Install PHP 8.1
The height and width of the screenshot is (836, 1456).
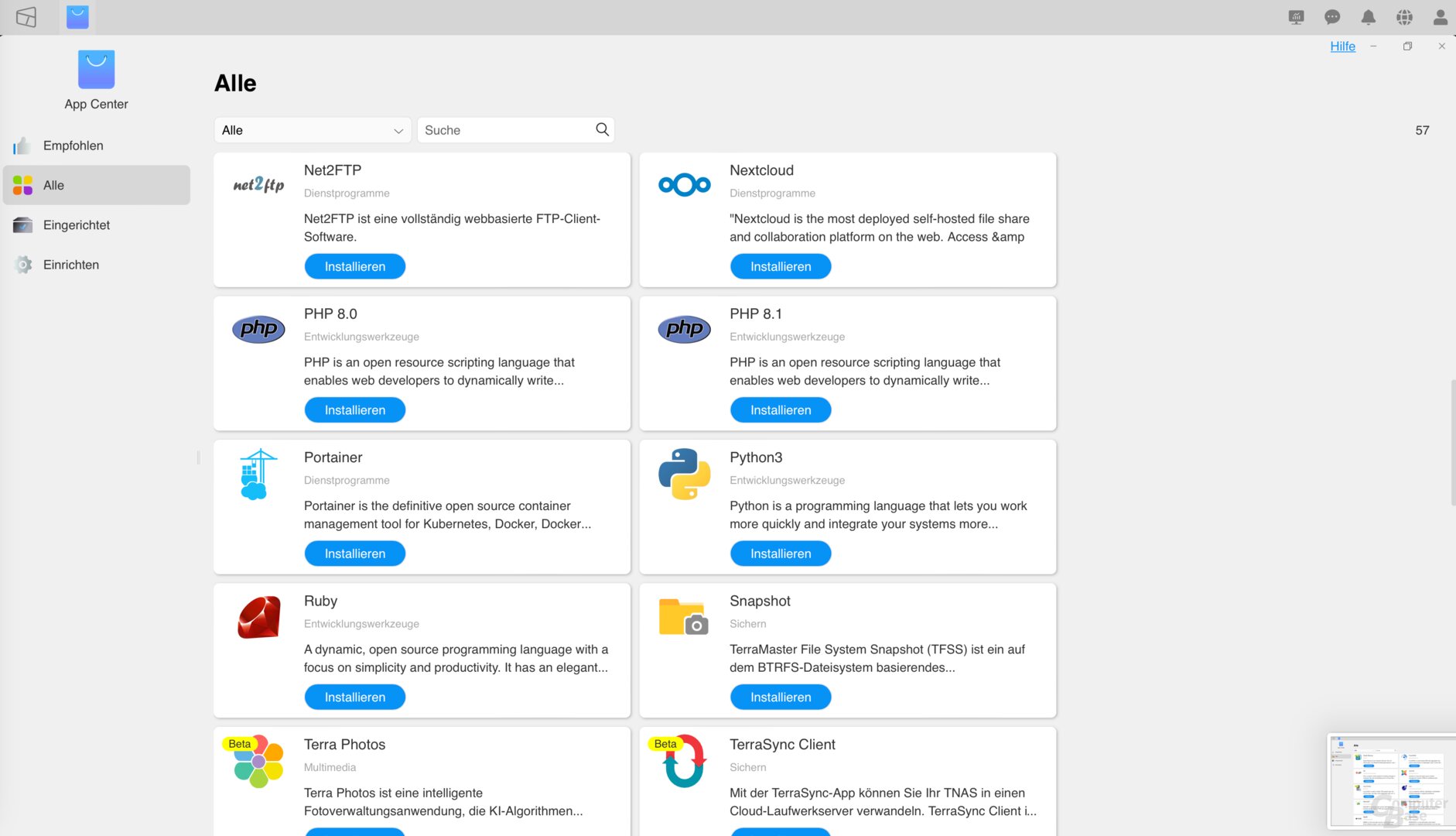780,410
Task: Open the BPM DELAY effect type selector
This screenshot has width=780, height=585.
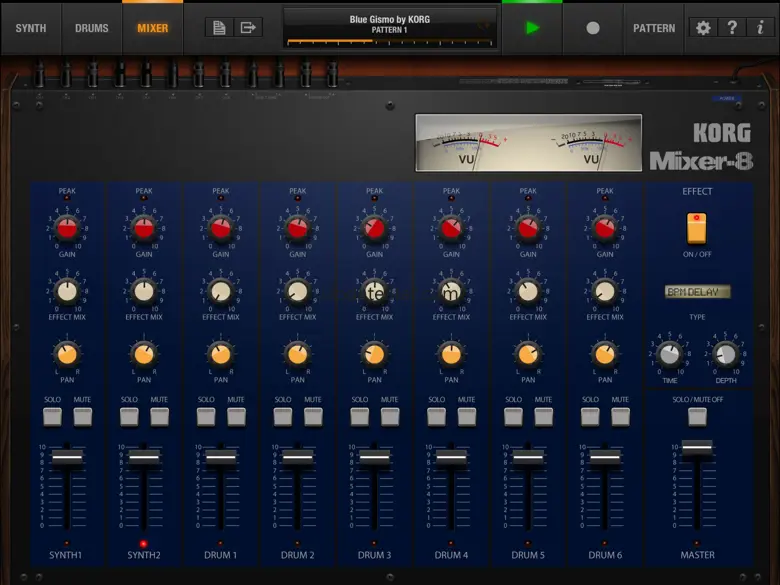Action: [x=697, y=292]
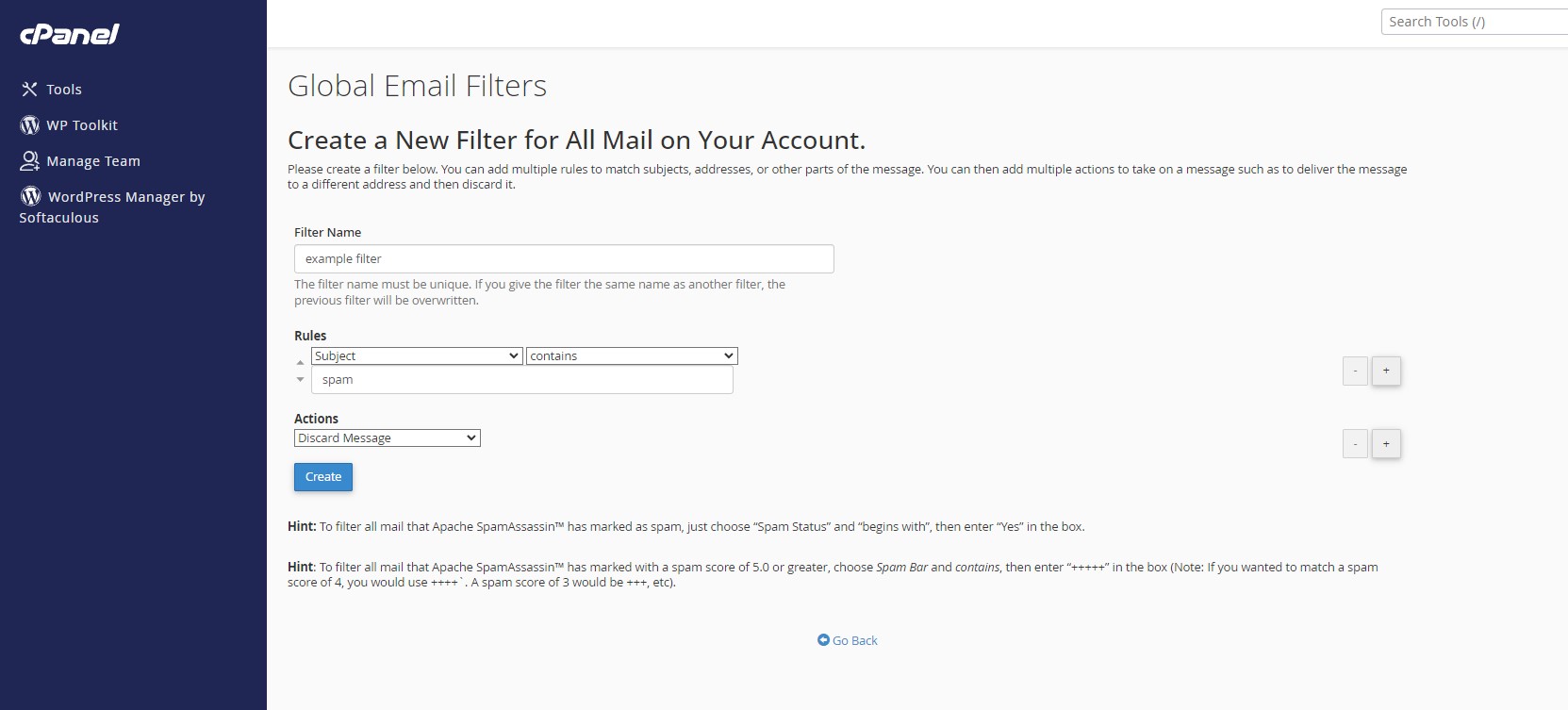The height and width of the screenshot is (710, 1568).
Task: Open the contains operator dropdown
Action: pos(632,355)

> _Assignment_: All lines from the one that contains "The height and width of the screenshot is (836, 1456)." through the last line of the data should be retyped exactly, with the pictures left out.

> _Exercise response_:
The height and width of the screenshot is (836, 1456).
780,410
Task: Open the BPM DELAY effect type selector
This screenshot has width=780, height=585.
Action: [x=697, y=292]
The height and width of the screenshot is (710, 1568).
Task: Open the contains operator dropdown
Action: pos(632,355)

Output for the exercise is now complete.